Von Heidrun Wastl, die mittlerweile für tot erklärt worden ist, fehlt jede Spur. Noch wenige Tage vor dem jetzigen Prozessfinale führten Geologen im Auftrag des Gerichts erneut Messungen in dem Gebiet durch, in dem der Angeklagte mit der Frau spazieren gewesen sein will. Messungen wie bei den Massengräbern in Srebrenica im Bosnienkrieg, wo anhand von Verdichtungen im Erdreich Relikte von Opfern gesucht worden waren, erläuterte Staatsanwalt Handler.
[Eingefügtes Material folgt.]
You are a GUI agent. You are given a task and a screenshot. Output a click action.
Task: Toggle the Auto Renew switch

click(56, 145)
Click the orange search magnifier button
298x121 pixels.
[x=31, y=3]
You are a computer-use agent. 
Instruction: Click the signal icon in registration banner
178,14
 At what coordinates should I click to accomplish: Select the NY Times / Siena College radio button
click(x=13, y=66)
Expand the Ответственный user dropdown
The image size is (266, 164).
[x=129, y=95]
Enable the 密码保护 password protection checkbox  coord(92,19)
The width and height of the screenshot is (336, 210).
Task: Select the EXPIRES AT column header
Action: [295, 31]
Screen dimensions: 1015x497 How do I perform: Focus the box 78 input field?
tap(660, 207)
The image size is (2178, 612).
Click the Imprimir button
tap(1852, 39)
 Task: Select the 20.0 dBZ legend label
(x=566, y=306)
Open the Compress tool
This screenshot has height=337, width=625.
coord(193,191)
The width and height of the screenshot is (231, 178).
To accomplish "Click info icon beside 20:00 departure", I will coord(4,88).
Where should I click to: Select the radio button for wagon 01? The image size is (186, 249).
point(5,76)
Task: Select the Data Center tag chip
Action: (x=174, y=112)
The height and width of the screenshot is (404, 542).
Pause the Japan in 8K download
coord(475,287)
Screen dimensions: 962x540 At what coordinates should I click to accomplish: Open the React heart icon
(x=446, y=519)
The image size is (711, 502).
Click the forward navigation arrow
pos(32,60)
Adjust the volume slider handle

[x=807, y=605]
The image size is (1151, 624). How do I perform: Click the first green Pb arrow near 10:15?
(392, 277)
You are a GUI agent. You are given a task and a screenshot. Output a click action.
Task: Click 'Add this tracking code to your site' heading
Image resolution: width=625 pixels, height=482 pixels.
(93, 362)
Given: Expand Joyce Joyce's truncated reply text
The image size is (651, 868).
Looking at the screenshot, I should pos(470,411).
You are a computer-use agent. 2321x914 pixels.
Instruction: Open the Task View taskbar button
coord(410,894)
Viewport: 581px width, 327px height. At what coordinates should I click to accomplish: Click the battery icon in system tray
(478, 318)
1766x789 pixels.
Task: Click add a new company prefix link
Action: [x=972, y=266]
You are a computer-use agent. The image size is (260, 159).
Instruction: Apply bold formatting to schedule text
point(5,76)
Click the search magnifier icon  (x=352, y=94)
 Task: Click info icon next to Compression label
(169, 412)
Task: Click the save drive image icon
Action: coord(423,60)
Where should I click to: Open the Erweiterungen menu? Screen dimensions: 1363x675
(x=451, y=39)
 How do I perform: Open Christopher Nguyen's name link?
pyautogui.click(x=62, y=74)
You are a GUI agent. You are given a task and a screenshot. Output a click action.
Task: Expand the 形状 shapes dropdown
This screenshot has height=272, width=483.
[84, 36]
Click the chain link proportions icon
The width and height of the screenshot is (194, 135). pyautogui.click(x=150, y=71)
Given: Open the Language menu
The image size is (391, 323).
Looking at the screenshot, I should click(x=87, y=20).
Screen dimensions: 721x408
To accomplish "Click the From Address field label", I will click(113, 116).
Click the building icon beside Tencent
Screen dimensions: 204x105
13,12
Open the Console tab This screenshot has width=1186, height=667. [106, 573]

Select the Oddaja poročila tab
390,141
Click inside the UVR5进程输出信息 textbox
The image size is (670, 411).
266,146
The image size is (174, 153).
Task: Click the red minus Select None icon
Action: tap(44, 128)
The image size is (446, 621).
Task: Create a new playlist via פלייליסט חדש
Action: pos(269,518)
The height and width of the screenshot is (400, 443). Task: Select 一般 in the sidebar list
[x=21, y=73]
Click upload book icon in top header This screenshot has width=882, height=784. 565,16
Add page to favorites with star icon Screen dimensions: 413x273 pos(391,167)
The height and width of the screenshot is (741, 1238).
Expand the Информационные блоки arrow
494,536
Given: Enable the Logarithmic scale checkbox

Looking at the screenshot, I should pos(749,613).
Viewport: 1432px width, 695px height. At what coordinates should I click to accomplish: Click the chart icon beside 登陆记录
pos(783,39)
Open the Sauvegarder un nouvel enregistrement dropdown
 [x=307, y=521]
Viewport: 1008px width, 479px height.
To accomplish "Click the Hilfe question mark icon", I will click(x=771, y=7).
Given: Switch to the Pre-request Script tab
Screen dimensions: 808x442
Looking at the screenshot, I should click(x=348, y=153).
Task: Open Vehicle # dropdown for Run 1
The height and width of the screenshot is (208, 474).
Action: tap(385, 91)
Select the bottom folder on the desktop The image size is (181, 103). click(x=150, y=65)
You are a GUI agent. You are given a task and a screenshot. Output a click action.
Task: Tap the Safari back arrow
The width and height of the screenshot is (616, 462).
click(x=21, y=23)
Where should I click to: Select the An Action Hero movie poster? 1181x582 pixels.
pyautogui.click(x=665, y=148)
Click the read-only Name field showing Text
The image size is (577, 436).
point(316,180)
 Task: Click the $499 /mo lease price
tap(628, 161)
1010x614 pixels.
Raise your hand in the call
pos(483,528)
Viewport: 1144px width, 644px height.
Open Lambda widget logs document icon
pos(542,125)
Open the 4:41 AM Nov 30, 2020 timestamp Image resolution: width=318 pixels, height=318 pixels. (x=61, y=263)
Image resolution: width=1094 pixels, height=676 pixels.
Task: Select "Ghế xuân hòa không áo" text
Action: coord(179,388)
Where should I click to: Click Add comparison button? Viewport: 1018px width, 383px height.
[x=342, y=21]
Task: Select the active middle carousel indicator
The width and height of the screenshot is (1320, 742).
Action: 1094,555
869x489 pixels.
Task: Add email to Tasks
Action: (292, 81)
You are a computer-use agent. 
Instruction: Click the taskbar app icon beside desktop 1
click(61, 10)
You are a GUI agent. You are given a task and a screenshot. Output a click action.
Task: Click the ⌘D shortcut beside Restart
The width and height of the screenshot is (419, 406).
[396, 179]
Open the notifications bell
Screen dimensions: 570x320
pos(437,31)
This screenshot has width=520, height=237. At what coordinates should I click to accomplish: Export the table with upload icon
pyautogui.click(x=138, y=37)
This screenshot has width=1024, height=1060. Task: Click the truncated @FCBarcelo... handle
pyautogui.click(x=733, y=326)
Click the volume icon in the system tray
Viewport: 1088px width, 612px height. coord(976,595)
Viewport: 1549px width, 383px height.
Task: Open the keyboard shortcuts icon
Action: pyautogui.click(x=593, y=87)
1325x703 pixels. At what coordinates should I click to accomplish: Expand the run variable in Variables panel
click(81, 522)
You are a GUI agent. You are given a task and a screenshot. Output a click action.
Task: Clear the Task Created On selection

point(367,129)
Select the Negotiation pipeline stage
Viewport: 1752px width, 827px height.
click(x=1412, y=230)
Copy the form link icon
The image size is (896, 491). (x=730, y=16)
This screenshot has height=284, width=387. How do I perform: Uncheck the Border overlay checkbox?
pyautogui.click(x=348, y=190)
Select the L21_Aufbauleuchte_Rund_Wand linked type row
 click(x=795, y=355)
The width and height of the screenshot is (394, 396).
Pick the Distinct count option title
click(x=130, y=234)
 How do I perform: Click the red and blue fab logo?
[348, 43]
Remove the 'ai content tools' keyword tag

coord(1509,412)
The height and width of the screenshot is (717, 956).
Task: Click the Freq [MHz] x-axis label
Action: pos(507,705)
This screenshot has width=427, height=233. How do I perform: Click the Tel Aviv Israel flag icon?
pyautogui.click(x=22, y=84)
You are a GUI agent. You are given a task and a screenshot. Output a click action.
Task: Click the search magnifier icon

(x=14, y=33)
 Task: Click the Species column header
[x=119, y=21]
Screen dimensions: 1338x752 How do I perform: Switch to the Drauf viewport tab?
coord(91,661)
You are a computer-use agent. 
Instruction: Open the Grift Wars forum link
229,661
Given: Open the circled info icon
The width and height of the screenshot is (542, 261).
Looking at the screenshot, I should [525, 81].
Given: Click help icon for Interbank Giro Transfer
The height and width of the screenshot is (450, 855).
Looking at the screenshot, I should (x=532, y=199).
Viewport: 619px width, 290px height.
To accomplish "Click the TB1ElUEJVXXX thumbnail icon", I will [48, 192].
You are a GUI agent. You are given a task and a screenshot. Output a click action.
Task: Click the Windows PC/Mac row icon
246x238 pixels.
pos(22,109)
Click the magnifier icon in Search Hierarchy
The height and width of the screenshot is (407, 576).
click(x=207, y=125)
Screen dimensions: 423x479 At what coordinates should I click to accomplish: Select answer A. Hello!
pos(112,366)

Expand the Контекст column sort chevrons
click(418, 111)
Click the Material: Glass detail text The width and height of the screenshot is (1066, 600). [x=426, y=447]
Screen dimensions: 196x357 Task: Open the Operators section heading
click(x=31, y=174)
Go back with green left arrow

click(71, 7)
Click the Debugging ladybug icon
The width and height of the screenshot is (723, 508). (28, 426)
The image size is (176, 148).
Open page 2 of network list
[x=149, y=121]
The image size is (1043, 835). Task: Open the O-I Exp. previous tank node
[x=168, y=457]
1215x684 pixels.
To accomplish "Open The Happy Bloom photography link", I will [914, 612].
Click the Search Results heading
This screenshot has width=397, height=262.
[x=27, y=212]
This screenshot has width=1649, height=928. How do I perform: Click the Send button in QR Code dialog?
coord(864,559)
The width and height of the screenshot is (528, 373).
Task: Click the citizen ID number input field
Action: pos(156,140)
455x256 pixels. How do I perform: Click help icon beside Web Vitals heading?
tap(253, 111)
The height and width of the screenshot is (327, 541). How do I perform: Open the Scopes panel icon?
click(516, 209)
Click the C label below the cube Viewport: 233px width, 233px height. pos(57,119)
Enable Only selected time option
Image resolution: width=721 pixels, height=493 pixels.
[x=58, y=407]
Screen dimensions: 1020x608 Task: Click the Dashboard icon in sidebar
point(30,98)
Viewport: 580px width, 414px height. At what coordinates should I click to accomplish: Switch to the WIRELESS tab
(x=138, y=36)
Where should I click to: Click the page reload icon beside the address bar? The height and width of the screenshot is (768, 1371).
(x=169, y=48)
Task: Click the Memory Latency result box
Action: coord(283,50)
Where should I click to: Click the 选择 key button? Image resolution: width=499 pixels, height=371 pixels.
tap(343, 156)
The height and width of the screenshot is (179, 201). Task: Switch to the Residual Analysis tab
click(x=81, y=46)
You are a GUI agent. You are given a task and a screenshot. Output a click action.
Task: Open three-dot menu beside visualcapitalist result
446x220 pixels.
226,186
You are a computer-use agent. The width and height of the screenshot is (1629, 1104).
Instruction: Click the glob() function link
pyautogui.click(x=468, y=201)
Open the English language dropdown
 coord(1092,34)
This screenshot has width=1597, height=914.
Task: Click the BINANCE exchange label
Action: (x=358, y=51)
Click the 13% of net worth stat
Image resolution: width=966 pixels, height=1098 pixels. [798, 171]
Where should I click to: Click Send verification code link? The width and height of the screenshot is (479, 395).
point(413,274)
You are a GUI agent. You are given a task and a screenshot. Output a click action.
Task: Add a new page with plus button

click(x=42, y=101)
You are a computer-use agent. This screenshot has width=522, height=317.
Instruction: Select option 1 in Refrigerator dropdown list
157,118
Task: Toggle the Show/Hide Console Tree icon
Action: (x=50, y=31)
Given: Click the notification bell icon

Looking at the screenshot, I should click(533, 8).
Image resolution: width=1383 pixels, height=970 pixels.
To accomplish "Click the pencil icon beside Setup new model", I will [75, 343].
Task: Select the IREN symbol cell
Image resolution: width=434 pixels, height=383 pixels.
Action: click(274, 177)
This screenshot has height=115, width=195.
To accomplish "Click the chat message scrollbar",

Aber im Fall Wastl wurde nichts gefunden. "Ich glaube, dass Frau Wastl ganz woanders liegt", erklärte der Ankläger.

"Mein Mandant hat nicht immer die Wahrheit gesagt. Aber jemanden dafür, dass er gelogen hat, wegen Mordes zu verurteilen, das darf nicht sein", befand Verteidiger Ernst Schillhammer. Sollte man der Staatsanwalt-Theorie folgen, dass der Angeklagte die Verletzte einfach liegen habe lassen, so würde auch das nicht für eine Verurteilung reichen. Der Gerichtsmediziner habe nämlich ausgeführt, dass Heidrun Wastl nur dann Überlebenschancen gehabt hätte, wenn sie innerhalb von 30 Minuten auf einem Operationstisch gelegen wäre. Und das, so der Verteidiger weiter, wäre in dem abgelegenen Waldstück "undenkbar gewesen, selbst wenn ein Notarzthubschrauber gelandet wäre."

Spurlos verschwunden

Die Kindergartenhelferin hatte am 28. September 2001 ihren sechsjährigen Sohn von der Schule abholen wollen, kam dort aber nie an. Im Vorjahr wurde der Vermisstenfall neu aufgerollt, und der 42-Jährige, der als Bekannter zum Kreis der Verdächtigen gezählt hatte, wurde erneut befragt und schließlich in U-Haft genommen.